Authors: Mahdi Hamzeh, Sied Mehdi Fakhraie, Caro Lucas

Abstract:

All practical real-time scheduling algorithms in multiprocessor systems present a trade-off between their computational complexity and performance. In real-time systems, tasks have to be performed correctly and timely. Finding minimal schedule in multiprocessor systems with real-time constraints is shown to be NP-hard. Although some optimal algorithms have been employed in uni-processor systems, they fail when they are applied in multiprocessor systems. The practical scheduling algorithms in real-time systems have not deterministic response time. Deterministic timing behavior is an important parameter for system robustness analysis. The intrinsic uncertainty in dynamic real-time systems increases the difficulties of scheduling problem. To alleviate these difficulties, we have proposed a fuzzy scheduling approach to arrange real-time periodic and non-periodic tasks in multiprocessor systems.
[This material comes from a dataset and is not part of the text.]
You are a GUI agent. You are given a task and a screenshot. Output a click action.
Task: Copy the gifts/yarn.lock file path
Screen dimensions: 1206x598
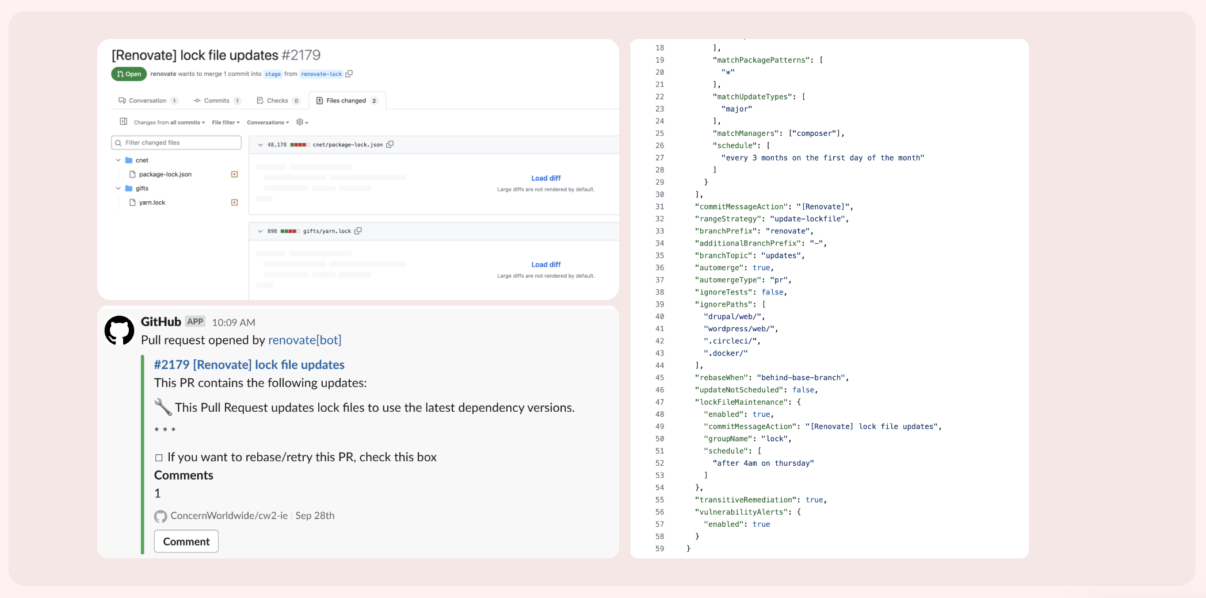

Static and dynamic optimal scheduling algorithms fail with non-critical overload. In contrast, our approach balances task loads of the processors successfully while consider starvation prevention and fairness which cause higher priority tasks have higher running probability. A simulation is conducted to evaluate the performance of the proposed approach. Experimental results have shown that the proposed fuzzy scheduler creates feasible schedules for homogeneous and heterogeneous tasks. It also and considers tasks priorities which cause higher system utilization and lowers deadline miss time. According to the results, it performs very close to optimal schedule of uni-processor systems.

Keywords: Computational complexity, Deadline, Feasible scheduling, Fuzzy scheduling, Priority, Real-time multiprocessor systems, Robustness, System utilization.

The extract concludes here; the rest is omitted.